Problem description> Where the records appear below, transcribe them exactly, leaving none out.

***** Task data

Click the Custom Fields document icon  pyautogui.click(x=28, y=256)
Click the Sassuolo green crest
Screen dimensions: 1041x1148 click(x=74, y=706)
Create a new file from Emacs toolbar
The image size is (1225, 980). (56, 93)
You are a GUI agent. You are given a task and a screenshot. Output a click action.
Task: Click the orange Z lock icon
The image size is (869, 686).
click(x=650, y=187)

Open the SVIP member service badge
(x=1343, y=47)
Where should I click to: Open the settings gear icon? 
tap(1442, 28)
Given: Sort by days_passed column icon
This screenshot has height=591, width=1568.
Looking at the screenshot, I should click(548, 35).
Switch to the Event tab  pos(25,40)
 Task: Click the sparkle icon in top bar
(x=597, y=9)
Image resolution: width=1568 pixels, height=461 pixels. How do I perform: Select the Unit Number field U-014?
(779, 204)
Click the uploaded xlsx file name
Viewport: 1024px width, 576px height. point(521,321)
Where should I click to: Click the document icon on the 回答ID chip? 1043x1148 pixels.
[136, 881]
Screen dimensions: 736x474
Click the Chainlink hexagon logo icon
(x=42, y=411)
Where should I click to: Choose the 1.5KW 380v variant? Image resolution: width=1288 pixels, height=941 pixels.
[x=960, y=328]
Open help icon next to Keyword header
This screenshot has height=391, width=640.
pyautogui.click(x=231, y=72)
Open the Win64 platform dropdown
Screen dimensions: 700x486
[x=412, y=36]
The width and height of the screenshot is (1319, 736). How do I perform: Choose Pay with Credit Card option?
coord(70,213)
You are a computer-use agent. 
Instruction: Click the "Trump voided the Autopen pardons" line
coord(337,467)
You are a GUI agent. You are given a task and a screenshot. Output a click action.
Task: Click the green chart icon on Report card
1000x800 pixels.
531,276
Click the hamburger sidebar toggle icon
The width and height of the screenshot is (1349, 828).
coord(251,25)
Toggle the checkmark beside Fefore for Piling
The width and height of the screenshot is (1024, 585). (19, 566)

**********

Written reply>
Click the Custom Fields document icon  pyautogui.click(x=28, y=256)
Click the Sassuolo green crest
Screen dimensions: 1041x1148 click(x=74, y=706)
Create a new file from Emacs toolbar
The image size is (1225, 980). (56, 93)
You are a GUI agent. You are given a task and a screenshot. Output a click action.
Task: Click the orange Z lock icon
The image size is (869, 686).
click(x=650, y=187)

Open the SVIP member service badge
(x=1343, y=47)
Where should I click to: Open the settings gear icon? 
tap(1442, 28)
Given: Sort by days_passed column icon
This screenshot has height=591, width=1568.
Looking at the screenshot, I should click(548, 35).
Switch to the Event tab  pos(25,40)
 Task: Click the sparkle icon in top bar
(x=597, y=9)
Image resolution: width=1568 pixels, height=461 pixels. How do I perform: Select the Unit Number field U-014?
(779, 204)
Click the uploaded xlsx file name
Viewport: 1024px width, 576px height. point(521,321)
Where should I click to: Click the document icon on the 回答ID chip? 1043x1148 pixels.
[136, 881]
Screen dimensions: 736x474
Click the Chainlink hexagon logo icon
(x=42, y=411)
Where should I click to: Choose the 1.5KW 380v variant? Image resolution: width=1288 pixels, height=941 pixels.
[x=960, y=328]
Open help icon next to Keyword header
This screenshot has height=391, width=640.
pyautogui.click(x=231, y=72)
Open the Win64 platform dropdown
Screen dimensions: 700x486
[x=412, y=36]
The width and height of the screenshot is (1319, 736). How do I perform: Choose Pay with Credit Card option?
coord(70,213)
You are a computer-use agent. 
Instruction: Click the "Trump voided the Autopen pardons" line
coord(337,467)
You are a GUI agent. You are given a task and a screenshot. Output a click action.
Task: Click the green chart icon on Report card
1000x800 pixels.
531,276
Click the hamburger sidebar toggle icon
The width and height of the screenshot is (1349, 828).
coord(251,25)
Toggle the checkmark beside Fefore for Piling
The width and height of the screenshot is (1024, 585). (19, 566)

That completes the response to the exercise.